Theatre is a risky profession on all sorts of levels. So many things can go wrong. Listening to the report of the two boys who got their throats cut during a performance of Sweeney Todd, reminded me that when you step out on a stage you can never be sure what’s going to happen.

When the Catholic Church loaned us the little pedal organ they had stored in the loft of the church, we promised to love, honour and obey it, forever. We borrowed it because the play was Mervyn Thompson’s O Temperance and the old organ was perfect for the time and the temperance choruses. Luckily, we had someone who had the physical stamina to pedal furiously while playing them. At the party on the last night, later in the evening, after the organ-player had been drinking gin and dessiccated coconut (a Wairoa thing – don’t ask), decided to favour us with s dance. If she’d just stuck to gin it would have been all right. Or even gin and icing sugar which the props person was drinking. Or the sherry and tonic, favoured by the oldest committee member. There had been a craze for Vodka and Mint Sauce but that seemed to have died off.

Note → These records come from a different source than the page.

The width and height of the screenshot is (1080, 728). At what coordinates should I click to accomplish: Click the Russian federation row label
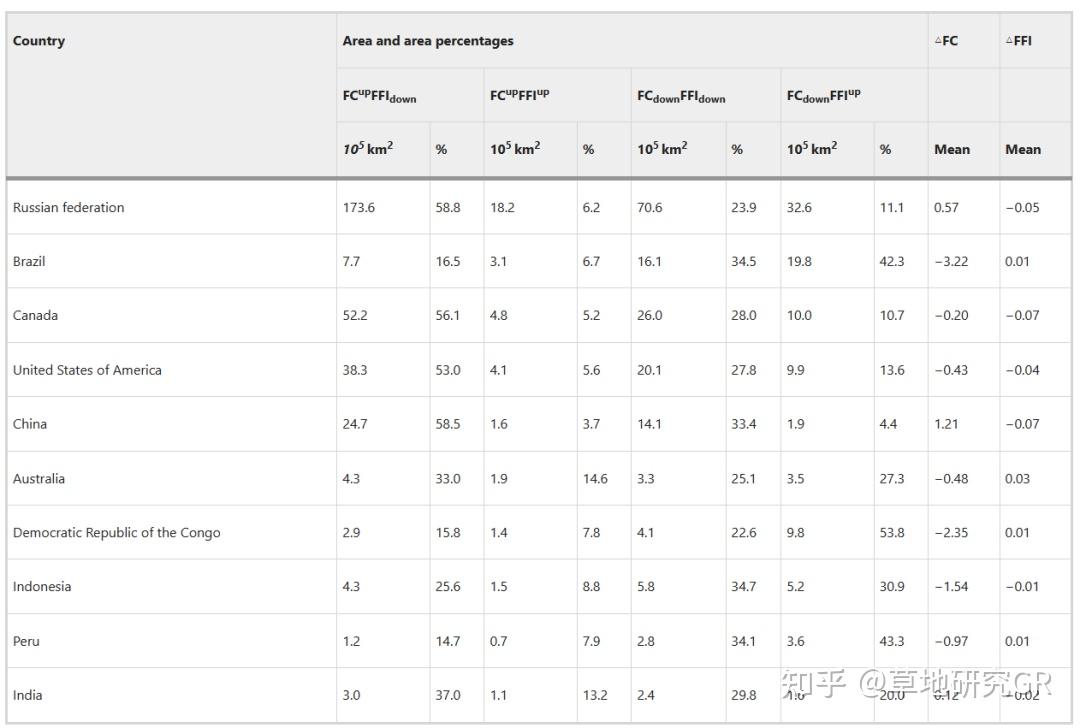69,208
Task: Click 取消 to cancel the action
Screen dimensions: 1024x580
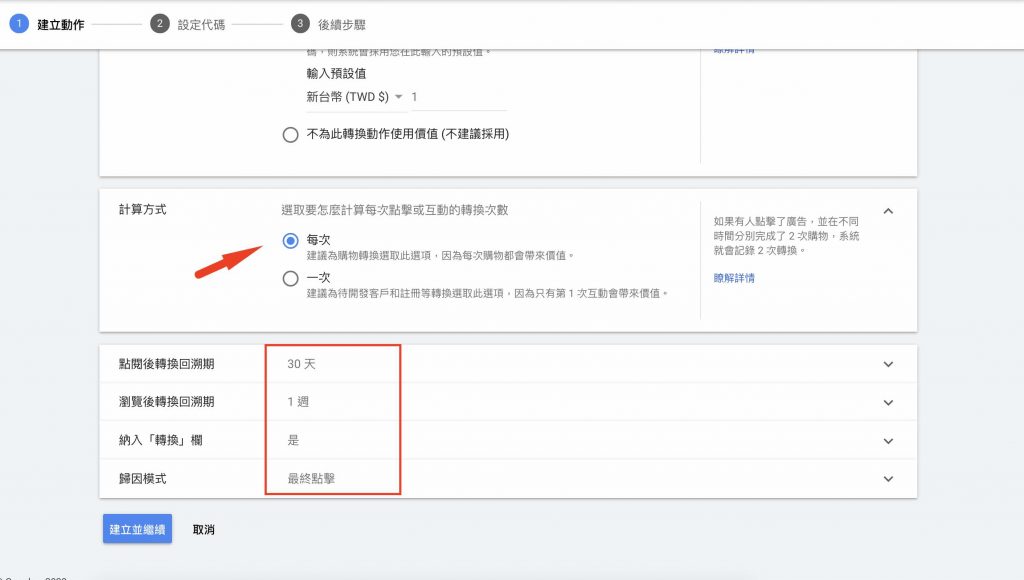Action: (x=204, y=529)
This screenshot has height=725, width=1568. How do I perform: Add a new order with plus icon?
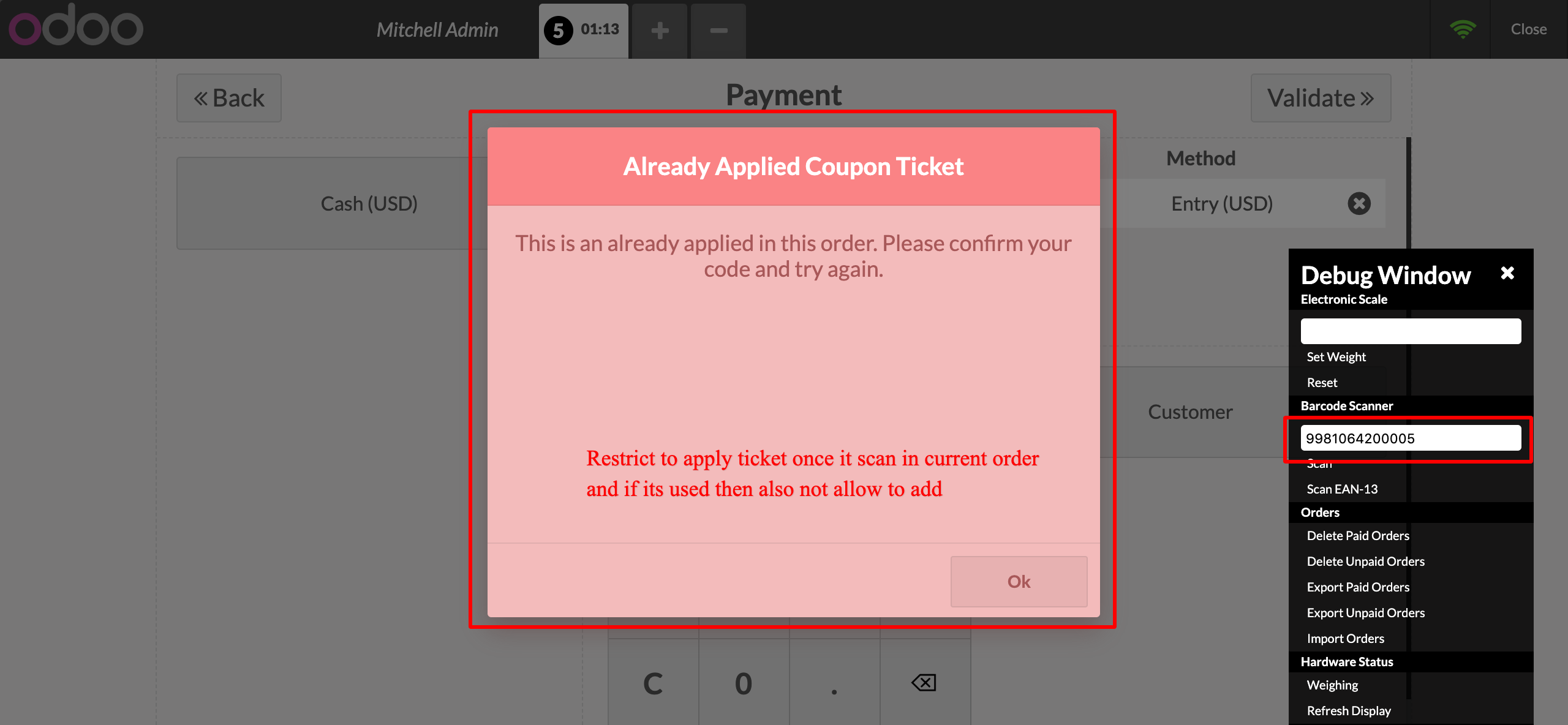pyautogui.click(x=660, y=30)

She danced something purporting to be a flamenco dance. Needless to say any relationship to real flamenco was only in the mind of the dancer. Anyway during one of her Carmen Amaya spinning top turns she banged into the organ and naturally blamed the organ. She bashed her glass on it and told it it shouldn’t have been standing in her way. Then she slowly slid down the back of it and disappeared from sight. The rest of us who had been watching (who wouldn’t?) in stunned disbelief from our first sight of the glass jar of dessiccated coconut, rushed to the organ and inspected it closely, patted it all over and someone even got a rug and cuddled it (end of run party – funny things happen, get a grip). The organ was okay. The woman came to eventually and said, ‘Something banged into me. Where’s my glass?’ So she was okay. But the jar of coconut had vanished.

Once I was props for a production where at some stage in the play, one of the characters had to throw a little clay figure onto the floor and break it. (Note: I think the play was The Caretaker). So I got to and made umpteen clay figures. Blobs with rolls really. I was very pleased with myself. Should I make some extras for rehearsals?

‘No need,’ the director said, ‘he’s so clumsy, only has to look at a thing and it breaks. He broke one of the stained glass windows in the Anglican church a week ago when he was taking a photograph of it’.

I put a little note on my props table, Clean and Sweep up Blob, as a nightly reminder. The first night the guy picked up the blob with rolls and threw it at the floor. It made a noise like the SAS was storming the theatre but it didn’t break. The actor said, Fuck me.’ But Pinter wasn’t in the audience so that was all right. I understand he didn’t take kindly to any changes made to his lines. Over the three week season none of the blobs with rolls broke. I think it must be some sort of record. I can’t remember what I did with the two cartons of blobs but they’re not in the garage so I must have got rid of them somewhere.

Then there was the famous (in Wairoa) incident during the first night of Noel Cowards’s Blithe Spirit. Time has mercifully blotted out my fury, but at one stage Madame Arcati (the medium) was doing her stuff when a figure in a long grey dress walked from one side of the set to the other. To say Madame Arcati was put off her stride is like saying that someone is upset when their house is flooded. It barely touches on the range of emotion suffered.

‘Jesus Christ,’ she yelled, ‘Holy Mother,’ and, crossing herself vigorously, picked up the crystal ball and rushed off stage, leaving the other actors staring at each other until one of them with more presence of mind but less brainpower, said brightly, ‘It’s been a rather surprising day. A pig walked round the corner of my house when I was out in the garden. I got a shock I can tell you.’

The audience, thinking this was part of the play, roared with laughter, and if Noel Coward had been in the audience, I hope he would have too. By this time I was backstage hissing instructions at Madame Arcati, along the lines of, ‘I don’t give a fuck how many fucking ghosts there are, just get out there and finish the bloody scene.’

So Madame Arcati came back on and said, ‘There’s no-one there,’ sat down and continued the scene.

And no, we never found the woman in the long grey dress. A bit odd. But that’s theatre.